Rafa Marquez, un «Mundial» sous embargo américain

Accusé d’avoir blanchi l’argent d’un baron de la drogue, le capitaine de la sélection mexicaine vit une drôle de Coupe du monde en Russie. Il ne peut porter le même maillot d’entraînement ni consommer les mêmes produits que ses coéquipiers

C’est sans doute la Coupe du monde la plus étrange pour Rafael Marquez. L’emblématique capitaine de la sélection mexicaine (39 ans) est en effet dans le collimateur du Trésor américain, qui l’a placé sur liste noire en août 2017 pour des liens supposés avec un baron de la drogue local. Ni une ni deux, les sponsors ne se sont pas fait prier pour blacklister l’homme aux 144 sélections sous le maillot du «Tri».

Lors du match de dimanche, Rafa Marquez est entré à la 74e minute pour verrouiller le 1 à 0 obtenu face à l’Allemagne. En dehors de la compétition, le kaiser de Michoacan (sa région natale) ne peut pourtant pas participer aux événements promotionnels de sa sélection ni boire la même eau que ses compatriotes. La publicité du groupe américain Coca-Cola a même dû être retirée de son maillot d’entraînement.

La FIFA doit contourner le dollar

Le New York Times, qui a révélé début juin la situation dans laquelle se trouve l’ancien joueur du Barça, spécule déjà sur l’improbabilité qu’il soit nommé «homme du match Budweiser» par la FIFA et son sponsor américain pour ses futures performances.

Rafael Marquez est accusé de blanchir l’argent du baron de la drogue mexicain Raul Flores Hernandez, qui utiliserait plusieurs de ses entreprises comme sociétés-écrans. Le Ministère des finances américain l’a placé sur sa liste qui interdit aux particuliers, entreprises et banques des Etats-Unis d’avoir une quelconque relation avec le joueur.
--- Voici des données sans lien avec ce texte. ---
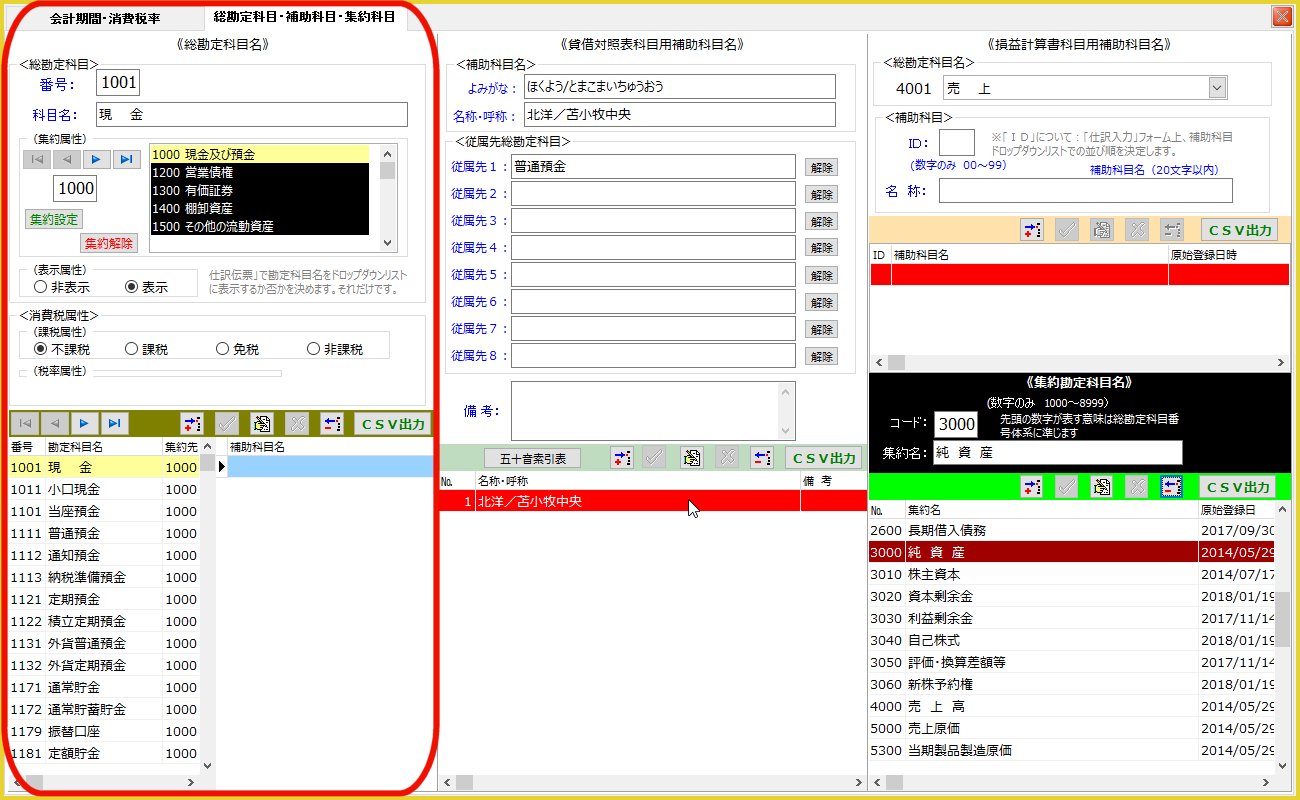Screen dimensions: 1300x800
Task: Switch to the 会計期間・消費税率 tab
Action: [x=104, y=18]
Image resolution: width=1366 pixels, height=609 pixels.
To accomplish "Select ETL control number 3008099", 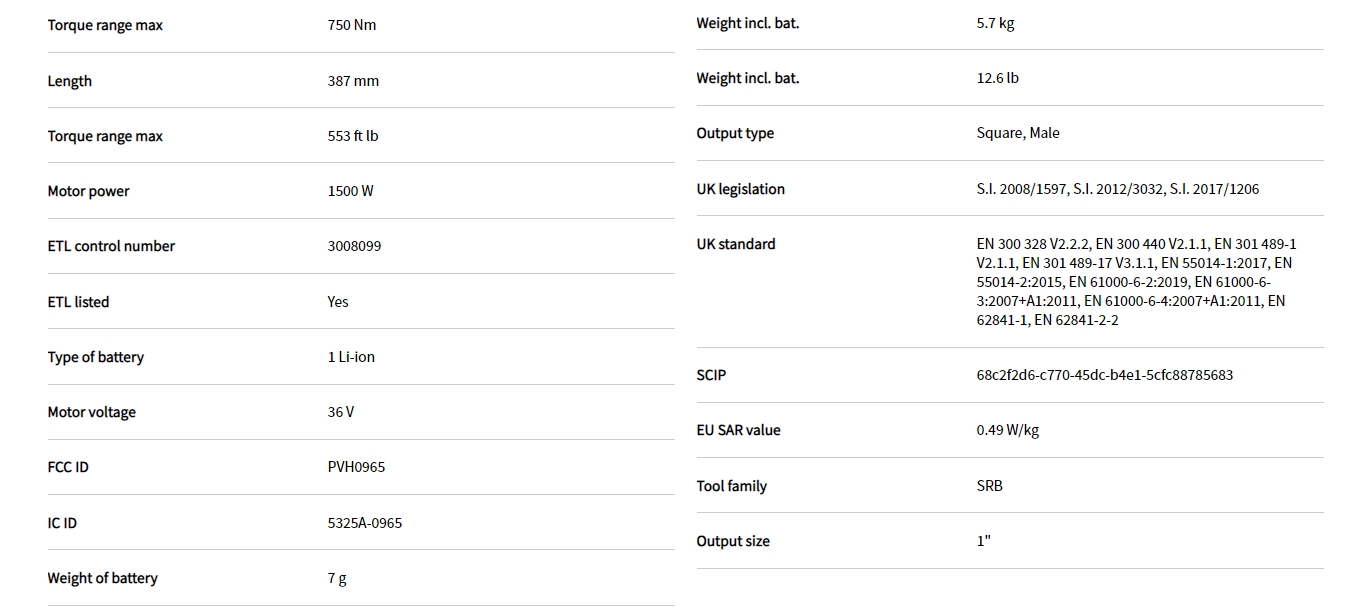I will 354,246.
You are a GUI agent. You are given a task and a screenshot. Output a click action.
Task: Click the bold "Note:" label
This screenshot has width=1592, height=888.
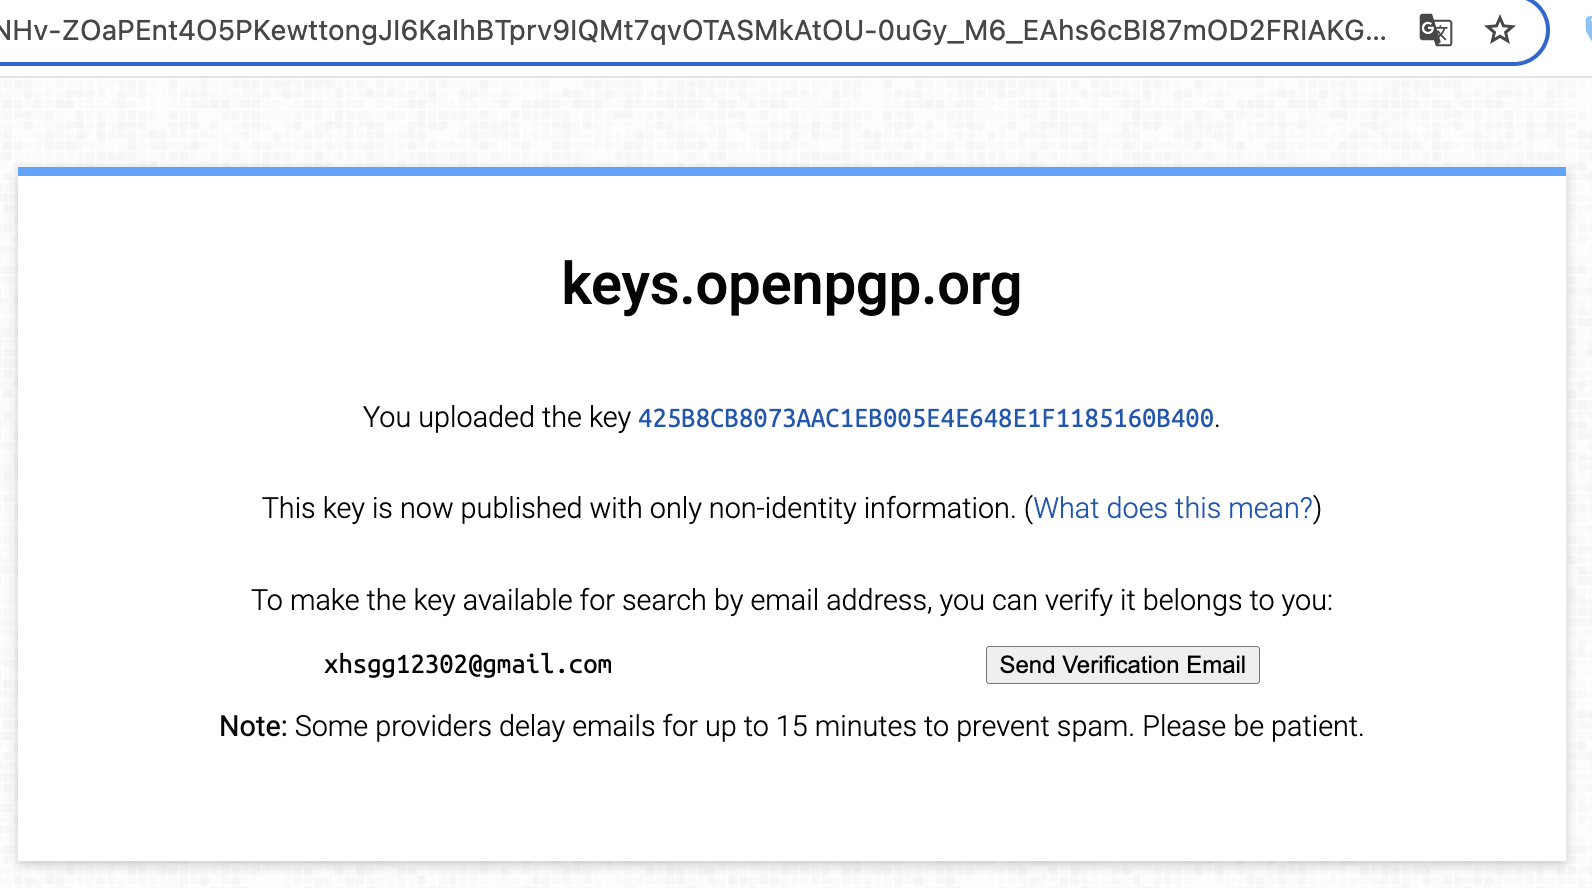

La FIFA a dû contourner le système financier américain pour payer la part du 1,5 million de dollars de prime revenant à Rafael Marquez pour la participation du Mexique à la Coupe du monde. Le principal intéressé a fait savoir qu’il restait serein quant à la résolution du litige. En Russie, son cas est loin d’être isolé.